PhD Florian Effenberg, who just graduated in July of this year, has presented the results of his thesis and from very recent experiments developed and coordinated by him at the 2019 venue of the Fusion Energy Conference of the International Atomic Energy Agency (IAEA) in Mahatma Mandir, India. He reported on “Demonstration of Power Exhaust Control by Impurity Seeding in the Island Divertor of Wendestlein 7-X”.
The results shown demonstrate for the first time, that local impurity seeding can be utilized in the 3D plasma edge structure of the island divertor domain to accomplish control of the heat flux and fine tune the actual divertor conditions. These investigations, which formed the basis for Florian’s PhD thesis and which recently have been enhanced by new and very dedicated experiments in the compressing island divertor regime at W7-X, are important to extrapolate the heat and particle flux conditions found with the inertially cooled Test Divertor Unit (TDU) to the quasi-stationary, long pulse and high performance discharges in the next operational campaign. This campaign – starting in 2020 – will feature the High Heat Flux (HHF) Island Divertor, which will be actively water cooled and enable operaton of 30 minute long discharges. Heat flux control becomes one of the decissive elements to operate the high performance plasmas at W7-X for such long time sclaes.
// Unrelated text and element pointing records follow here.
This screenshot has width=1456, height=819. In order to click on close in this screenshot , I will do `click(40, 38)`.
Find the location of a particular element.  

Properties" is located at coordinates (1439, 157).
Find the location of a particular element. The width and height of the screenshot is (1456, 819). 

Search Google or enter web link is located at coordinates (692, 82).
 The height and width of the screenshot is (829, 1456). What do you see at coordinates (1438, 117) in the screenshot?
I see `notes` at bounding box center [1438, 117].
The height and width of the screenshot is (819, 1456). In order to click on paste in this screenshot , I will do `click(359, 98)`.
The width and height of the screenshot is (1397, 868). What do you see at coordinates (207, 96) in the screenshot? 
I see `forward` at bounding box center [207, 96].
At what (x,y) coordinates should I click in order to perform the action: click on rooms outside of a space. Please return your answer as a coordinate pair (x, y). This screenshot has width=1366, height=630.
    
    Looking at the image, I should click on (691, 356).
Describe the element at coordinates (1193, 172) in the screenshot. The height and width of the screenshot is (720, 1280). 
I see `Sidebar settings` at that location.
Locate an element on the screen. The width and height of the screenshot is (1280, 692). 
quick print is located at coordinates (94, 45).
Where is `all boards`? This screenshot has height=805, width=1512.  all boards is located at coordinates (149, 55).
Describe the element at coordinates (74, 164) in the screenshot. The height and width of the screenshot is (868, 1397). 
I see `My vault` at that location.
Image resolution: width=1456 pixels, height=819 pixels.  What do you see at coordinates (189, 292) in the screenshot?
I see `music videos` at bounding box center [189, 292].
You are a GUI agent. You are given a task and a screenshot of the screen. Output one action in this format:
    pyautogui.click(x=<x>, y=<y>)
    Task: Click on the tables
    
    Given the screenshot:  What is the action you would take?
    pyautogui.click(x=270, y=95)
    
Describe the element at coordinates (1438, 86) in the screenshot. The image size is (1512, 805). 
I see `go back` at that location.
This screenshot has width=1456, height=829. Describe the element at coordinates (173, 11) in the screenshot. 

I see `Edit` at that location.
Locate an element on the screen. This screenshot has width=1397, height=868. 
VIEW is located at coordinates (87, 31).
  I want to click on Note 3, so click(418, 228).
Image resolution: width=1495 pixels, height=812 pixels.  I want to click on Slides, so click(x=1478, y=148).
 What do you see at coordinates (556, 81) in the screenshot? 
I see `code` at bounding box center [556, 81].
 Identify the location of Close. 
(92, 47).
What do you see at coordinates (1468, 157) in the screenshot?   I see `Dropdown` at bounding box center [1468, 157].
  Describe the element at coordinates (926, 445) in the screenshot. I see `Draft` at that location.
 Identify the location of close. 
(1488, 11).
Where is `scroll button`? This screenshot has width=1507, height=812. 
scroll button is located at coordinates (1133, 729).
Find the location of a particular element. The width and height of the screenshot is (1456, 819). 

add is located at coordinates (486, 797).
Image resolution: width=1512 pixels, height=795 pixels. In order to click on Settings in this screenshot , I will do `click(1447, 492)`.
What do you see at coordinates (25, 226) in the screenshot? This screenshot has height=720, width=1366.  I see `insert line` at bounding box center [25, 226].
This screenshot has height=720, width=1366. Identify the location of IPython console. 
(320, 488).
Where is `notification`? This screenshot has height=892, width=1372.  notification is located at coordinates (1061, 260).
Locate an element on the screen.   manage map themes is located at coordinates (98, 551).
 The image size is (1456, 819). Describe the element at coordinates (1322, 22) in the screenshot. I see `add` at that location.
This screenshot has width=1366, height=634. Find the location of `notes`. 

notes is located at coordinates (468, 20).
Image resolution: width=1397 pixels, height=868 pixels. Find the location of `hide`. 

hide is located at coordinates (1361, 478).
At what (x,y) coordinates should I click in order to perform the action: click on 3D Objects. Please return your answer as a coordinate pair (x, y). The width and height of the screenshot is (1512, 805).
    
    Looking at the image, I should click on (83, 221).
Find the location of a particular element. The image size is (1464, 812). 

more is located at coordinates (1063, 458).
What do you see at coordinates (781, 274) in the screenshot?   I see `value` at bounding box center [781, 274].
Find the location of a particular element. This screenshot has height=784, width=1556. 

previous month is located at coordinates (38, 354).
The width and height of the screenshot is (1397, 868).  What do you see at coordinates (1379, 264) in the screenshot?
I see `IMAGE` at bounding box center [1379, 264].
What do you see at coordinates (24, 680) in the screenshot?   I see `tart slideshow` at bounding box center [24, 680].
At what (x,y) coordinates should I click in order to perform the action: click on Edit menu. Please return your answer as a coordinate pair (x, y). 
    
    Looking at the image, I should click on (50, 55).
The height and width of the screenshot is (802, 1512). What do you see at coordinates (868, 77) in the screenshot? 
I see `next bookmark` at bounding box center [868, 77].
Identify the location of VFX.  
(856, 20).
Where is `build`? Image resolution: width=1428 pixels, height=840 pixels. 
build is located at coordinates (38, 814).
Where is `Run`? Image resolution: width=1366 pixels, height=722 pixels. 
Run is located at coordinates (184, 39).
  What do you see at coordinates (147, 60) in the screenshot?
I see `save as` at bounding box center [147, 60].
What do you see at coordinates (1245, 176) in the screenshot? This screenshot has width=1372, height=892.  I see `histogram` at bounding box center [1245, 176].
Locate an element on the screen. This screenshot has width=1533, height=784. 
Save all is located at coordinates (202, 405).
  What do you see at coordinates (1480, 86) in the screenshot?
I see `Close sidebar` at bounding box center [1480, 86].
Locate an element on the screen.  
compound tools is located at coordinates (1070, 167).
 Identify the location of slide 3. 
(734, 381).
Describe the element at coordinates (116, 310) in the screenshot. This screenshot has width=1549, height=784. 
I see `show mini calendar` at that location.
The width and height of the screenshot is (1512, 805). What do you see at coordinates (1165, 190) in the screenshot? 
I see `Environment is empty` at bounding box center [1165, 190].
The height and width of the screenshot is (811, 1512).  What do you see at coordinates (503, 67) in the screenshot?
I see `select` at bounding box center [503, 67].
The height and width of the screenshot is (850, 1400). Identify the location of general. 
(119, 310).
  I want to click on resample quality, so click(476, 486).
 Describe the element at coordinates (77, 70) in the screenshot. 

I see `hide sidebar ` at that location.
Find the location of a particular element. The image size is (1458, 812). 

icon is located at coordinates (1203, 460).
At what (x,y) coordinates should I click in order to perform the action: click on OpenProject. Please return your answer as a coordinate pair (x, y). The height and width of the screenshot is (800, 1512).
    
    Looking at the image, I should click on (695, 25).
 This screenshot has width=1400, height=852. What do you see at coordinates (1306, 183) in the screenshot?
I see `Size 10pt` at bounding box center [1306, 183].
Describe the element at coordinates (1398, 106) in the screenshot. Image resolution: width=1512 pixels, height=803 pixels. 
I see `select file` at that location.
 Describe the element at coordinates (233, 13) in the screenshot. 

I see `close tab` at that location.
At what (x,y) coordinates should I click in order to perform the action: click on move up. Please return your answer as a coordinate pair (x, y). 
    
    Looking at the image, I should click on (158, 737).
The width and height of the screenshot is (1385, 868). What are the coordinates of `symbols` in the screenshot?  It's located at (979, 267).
The team of the 3DPSI group from UW Madison at W7-X constists out of one on-site full time scientist, one post doctoral research fellow, four graduate students and several undegraduate researchers, involved into laboratory projects at UW Madison, which are directly linked to the activities at W7-X. Five people from this group are permanently located at W7-X. This work is funded by the U.S. Department of Energy under grant DE-SC0014210 and by funding of the College of Engineering and the Department of Engineering Physics at the University of Wisconsin-Madison.